Records to use below:
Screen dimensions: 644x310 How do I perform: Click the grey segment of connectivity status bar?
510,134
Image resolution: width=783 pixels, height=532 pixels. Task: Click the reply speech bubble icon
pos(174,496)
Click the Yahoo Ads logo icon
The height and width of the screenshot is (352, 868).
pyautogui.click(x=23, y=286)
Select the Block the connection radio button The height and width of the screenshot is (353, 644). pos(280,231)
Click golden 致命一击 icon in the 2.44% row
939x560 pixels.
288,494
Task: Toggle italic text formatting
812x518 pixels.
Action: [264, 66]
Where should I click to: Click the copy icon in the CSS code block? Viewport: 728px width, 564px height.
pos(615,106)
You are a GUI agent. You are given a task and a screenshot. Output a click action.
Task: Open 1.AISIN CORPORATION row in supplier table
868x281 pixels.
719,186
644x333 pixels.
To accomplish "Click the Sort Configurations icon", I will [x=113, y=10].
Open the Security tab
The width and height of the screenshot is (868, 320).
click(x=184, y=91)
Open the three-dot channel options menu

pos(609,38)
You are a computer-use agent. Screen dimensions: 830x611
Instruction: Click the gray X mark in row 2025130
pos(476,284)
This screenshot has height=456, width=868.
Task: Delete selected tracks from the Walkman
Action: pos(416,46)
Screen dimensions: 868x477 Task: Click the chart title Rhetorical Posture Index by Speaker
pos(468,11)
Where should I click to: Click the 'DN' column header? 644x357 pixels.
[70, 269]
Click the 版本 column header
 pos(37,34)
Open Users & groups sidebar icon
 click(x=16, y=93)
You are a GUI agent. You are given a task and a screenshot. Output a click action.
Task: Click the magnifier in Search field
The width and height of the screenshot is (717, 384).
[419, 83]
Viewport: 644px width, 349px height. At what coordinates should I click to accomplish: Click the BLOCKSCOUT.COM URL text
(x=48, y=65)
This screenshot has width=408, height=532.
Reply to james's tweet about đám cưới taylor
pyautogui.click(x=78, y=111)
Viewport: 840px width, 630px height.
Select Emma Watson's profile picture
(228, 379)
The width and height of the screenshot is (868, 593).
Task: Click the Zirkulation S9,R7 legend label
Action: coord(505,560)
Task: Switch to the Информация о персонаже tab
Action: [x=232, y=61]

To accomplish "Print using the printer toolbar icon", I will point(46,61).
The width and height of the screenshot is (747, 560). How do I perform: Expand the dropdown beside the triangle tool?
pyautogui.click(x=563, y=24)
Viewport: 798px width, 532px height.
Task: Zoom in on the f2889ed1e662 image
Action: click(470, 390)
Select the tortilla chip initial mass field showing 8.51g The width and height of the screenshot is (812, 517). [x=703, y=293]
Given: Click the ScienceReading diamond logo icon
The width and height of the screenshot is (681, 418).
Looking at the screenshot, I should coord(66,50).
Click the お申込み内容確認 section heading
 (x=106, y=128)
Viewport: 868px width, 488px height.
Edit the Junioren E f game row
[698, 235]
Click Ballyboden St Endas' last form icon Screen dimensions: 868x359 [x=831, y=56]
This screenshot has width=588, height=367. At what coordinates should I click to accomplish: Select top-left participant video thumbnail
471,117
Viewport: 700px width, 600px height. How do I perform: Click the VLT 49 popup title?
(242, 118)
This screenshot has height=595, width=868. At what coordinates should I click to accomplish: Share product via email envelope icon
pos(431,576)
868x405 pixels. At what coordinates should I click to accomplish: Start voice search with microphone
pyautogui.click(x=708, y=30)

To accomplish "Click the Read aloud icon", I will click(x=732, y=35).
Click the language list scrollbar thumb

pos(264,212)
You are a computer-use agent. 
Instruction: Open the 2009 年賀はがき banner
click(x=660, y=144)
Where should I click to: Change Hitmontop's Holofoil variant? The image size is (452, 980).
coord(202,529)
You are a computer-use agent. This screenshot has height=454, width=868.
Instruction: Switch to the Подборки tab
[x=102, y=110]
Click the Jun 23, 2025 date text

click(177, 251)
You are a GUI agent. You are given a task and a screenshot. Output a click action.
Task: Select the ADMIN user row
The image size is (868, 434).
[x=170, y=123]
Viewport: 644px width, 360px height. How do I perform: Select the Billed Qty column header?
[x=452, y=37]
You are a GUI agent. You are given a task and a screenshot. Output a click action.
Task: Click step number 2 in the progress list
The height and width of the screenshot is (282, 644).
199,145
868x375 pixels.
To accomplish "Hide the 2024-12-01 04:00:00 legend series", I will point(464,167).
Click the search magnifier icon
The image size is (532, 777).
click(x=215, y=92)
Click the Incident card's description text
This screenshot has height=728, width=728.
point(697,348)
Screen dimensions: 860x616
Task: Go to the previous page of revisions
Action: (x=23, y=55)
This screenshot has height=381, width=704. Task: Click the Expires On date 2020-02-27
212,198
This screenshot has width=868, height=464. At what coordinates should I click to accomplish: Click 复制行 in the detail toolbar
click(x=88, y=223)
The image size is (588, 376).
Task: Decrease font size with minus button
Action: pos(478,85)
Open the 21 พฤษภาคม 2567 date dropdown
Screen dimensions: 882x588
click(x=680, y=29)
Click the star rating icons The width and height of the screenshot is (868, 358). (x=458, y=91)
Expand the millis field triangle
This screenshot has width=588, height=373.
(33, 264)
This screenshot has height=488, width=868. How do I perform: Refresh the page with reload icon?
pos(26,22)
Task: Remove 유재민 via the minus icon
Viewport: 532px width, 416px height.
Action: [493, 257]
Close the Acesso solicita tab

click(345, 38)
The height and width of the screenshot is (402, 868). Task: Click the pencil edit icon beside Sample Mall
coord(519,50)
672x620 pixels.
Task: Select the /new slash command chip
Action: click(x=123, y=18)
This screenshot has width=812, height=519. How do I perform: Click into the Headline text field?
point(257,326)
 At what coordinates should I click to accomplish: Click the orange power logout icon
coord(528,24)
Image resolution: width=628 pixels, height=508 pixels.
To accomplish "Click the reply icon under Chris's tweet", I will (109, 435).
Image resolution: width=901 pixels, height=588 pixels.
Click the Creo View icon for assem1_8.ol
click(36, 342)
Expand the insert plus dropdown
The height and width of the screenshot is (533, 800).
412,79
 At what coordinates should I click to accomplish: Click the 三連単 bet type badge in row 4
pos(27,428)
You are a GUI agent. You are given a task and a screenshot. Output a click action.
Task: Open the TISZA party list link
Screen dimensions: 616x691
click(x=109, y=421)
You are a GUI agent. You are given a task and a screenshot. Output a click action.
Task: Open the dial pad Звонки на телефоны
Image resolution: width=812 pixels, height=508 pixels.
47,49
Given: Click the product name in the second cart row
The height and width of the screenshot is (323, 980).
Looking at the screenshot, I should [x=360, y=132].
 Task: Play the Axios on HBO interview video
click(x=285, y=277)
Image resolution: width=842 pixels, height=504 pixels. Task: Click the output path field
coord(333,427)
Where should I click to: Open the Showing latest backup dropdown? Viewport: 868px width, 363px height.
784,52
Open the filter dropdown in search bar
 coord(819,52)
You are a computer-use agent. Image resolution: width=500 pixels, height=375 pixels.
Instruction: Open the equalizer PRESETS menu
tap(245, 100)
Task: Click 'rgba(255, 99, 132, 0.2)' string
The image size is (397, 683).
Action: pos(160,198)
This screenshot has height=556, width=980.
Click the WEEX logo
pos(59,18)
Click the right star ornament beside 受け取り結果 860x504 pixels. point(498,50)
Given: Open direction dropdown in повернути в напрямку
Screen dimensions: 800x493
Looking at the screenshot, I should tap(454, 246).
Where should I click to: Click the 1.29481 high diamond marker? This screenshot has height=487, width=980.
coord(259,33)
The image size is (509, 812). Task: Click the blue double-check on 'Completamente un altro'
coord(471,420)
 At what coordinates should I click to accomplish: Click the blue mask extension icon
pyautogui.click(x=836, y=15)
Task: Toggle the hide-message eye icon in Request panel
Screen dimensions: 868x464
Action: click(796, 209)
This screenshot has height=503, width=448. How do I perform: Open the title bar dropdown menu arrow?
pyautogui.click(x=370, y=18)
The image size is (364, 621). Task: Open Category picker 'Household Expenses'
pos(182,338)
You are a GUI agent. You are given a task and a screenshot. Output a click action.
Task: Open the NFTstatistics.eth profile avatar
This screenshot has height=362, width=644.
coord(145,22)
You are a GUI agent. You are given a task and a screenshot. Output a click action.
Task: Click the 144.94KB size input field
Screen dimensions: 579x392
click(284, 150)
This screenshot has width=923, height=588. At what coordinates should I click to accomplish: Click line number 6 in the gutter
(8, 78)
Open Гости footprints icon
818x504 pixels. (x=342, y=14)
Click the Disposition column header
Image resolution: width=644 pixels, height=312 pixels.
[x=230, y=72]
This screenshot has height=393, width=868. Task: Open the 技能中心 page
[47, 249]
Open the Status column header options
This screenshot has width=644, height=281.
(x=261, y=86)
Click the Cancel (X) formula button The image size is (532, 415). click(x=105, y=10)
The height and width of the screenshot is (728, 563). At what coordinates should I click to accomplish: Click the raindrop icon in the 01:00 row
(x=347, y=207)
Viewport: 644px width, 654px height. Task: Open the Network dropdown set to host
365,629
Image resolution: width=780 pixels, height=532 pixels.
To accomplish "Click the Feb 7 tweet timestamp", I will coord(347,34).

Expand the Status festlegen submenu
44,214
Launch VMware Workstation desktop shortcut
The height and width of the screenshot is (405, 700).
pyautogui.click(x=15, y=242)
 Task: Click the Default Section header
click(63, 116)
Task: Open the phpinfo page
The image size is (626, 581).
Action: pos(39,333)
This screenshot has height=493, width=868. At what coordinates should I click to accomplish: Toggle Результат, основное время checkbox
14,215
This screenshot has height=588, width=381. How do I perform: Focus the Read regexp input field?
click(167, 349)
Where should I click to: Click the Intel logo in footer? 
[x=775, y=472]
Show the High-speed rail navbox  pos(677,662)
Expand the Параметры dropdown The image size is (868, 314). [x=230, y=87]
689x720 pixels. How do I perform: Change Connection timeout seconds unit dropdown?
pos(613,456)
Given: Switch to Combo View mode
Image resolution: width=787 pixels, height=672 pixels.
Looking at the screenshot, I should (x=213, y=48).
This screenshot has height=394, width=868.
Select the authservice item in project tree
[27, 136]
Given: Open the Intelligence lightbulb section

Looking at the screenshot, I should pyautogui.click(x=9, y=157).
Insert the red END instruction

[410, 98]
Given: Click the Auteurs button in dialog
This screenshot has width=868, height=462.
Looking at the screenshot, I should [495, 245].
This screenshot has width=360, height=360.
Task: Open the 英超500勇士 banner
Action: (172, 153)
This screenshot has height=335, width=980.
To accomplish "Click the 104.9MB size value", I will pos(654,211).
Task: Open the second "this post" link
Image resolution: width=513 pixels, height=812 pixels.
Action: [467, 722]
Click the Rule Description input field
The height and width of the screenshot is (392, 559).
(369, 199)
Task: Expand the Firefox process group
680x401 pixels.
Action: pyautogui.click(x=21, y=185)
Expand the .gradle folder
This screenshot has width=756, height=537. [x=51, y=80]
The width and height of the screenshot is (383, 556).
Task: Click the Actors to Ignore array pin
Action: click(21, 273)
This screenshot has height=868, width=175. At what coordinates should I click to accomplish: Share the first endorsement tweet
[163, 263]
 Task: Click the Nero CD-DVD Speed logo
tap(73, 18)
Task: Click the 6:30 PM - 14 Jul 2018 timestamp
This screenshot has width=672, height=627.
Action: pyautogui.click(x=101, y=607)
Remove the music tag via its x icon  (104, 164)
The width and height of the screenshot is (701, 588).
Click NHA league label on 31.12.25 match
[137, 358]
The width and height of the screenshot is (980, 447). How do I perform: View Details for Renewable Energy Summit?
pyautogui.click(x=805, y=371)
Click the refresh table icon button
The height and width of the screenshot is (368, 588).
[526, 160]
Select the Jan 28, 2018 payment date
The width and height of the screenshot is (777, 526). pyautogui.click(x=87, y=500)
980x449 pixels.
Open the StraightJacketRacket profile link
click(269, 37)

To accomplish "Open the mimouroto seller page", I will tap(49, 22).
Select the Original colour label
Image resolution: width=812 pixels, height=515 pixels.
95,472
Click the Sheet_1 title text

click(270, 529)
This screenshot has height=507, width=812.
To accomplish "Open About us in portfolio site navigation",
End of Records to use.
[Task to complete] Check every line above for the word "timestamp" and copy those that have it.

[Response to the task]
To accomplish "Click the Feb 7 tweet timestamp", I will coord(347,34).
Task: Click the 6:30 PM - 14 Jul 2018 timestamp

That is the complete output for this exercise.